Читать «Еврей Петра Великого» онлайн - страница 134

Давид Перецович Маркиш

1981–1982.

ПЕЧАЛЬНАЯ КУВЫРК-КОЛЛЕГИЯ

Книга Давида Маркиша — не проста. Хотя на первый взгляд простой кажется. Единство простоты и неопределенности начинается с решения вопроса о ее жанре. Открыл, читаешь — вроде бы ясно: жанр исторического… исторического… Чего? Романа? Нет, для романности не хватает единства фабулы, выдержанности сквозных сюжетных линий, любовного начала. Сборник новелл? Тоже нет. Остановимся на формуле: повествование на некую тему с использованием исторического материала.

Но вот — на какую тему? Собственно говоря, о чем книга?

Об эпохе Петра Великого? Это — на поверхности. Указаны годы. Названы имена. Лефорт, Меншиков, Шереметев, Толстой — все как положено. Но — очень уж поверхностно. Если очистить историческое ядро сюжета от художественных и прочих наслоений, окажется, что вся история выписана с двух-трех страниц школьного учебника. Вот они, главы книги: Петр ездит в Немецкую слободу; Петр и Великое посольство; Петр и утро стрелецкой казни; основание Петербурга; Полтава; Прут; дело царевича Алексея; последние годы Петра; дальнейшие судьбы "птенцов гнезда Петрова”. Все это известно любому школьнику. Меншиков умер в ссылке, а Шафирову чуть не отрубили голову; Алексея замучили в каземате; Глебова посадили на кол — не за то, что был любовником монахини Елены (царицы Евдокии), а за причастность к делу царевича. Данилыч — вор. Толстой — негодяй, Ромодановский — палач, а Екатерина — "портомоя” и проститутка. Не в обиду автору будь сказано: может показаться что, кроме школьного учебника и — терпеть его не могу — романа А. Н. Толстого "Петр Первый”, никакой иной историографии о Петровской эпохе — С. Ф. Платонова, скажем, А. С. Пушкина или Е. В. Анисимова — он не читал. Или делает вид, что не читал.

Исторического начала в книге нет; точнее сказать, оно использовано поверхностно и условно. Ничего от настоящей истории не находим не только в изложении событий, но также и в описании бытовых реалий, в речах и мыслях героев, в картинах жизни Москвы и Санкт-Питербурха, в изображении петровских трудов и забав. Вообще, "всесильный бог деталей” не осенял автора своим крылом. Казнь стрельцов описана по А. Н. Толстому и по картине Сурикова; разговор Петра с царевичем Алексеем — по картине Н. Ге и по тому же А. Н. Толстому. Место исторически достоверных фактов и описаний занимают мифы, байки легендарно-анекдотического характера.
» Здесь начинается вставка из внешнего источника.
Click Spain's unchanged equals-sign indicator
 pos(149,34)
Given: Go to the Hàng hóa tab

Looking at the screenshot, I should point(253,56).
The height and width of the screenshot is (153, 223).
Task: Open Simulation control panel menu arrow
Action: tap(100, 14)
Хулиган-Алексашка, торгующий пирогами с зайчатиной, — такой же миф, как "застой” времен Тишайшего Алексея (ничего себе “застой” — всю Сибирь освоили, Украину отвоевали, с Китаем договор заключили), как посещение похмельным Петром сумасшедшего Ньютона, как сотни тысяч сгнивших в болотистой почве строителей Петербурга…

Не было базарной драки молодого Шафирова с юным Меншиковым; не было ежедневных жутких казней на Красной площади (казнь стрельцов совершилась — однажды); не было запоев у царевича Алексея; ничего этого не было.

Особенным образом — не было той развязки Прутского похода, которая описана в самом центре книги, в новелле седьмой. Здесь, пожалуй, единственный раз автор резко и нарочито расходится с традицией российской мифологии Петрова царствования, объясняя чудесное спасение армии, царя и царства с неожиданно-убедительной простотой: сладострастием визиря, прелестями Екатерины, сводничеством Шафирова. Конечно, эта история — не из области исторической науки. Была ли императрица “под туркою” или не была — это как жизнь на Марсе: науке об этом ничего не известно. И не может быть известно. Есть вещи, которые равно невозможно ни доказать, ни опровергнуть, они лежат за пределами положительного знания и составляют туманную область придумок и домыслов. Писать о таких делах в утвердительном тоне, да еще строить на них сюжет книги — несколько, так скажем, некорректно. Да, но можно: художественный вымысел есть художественный вымысел.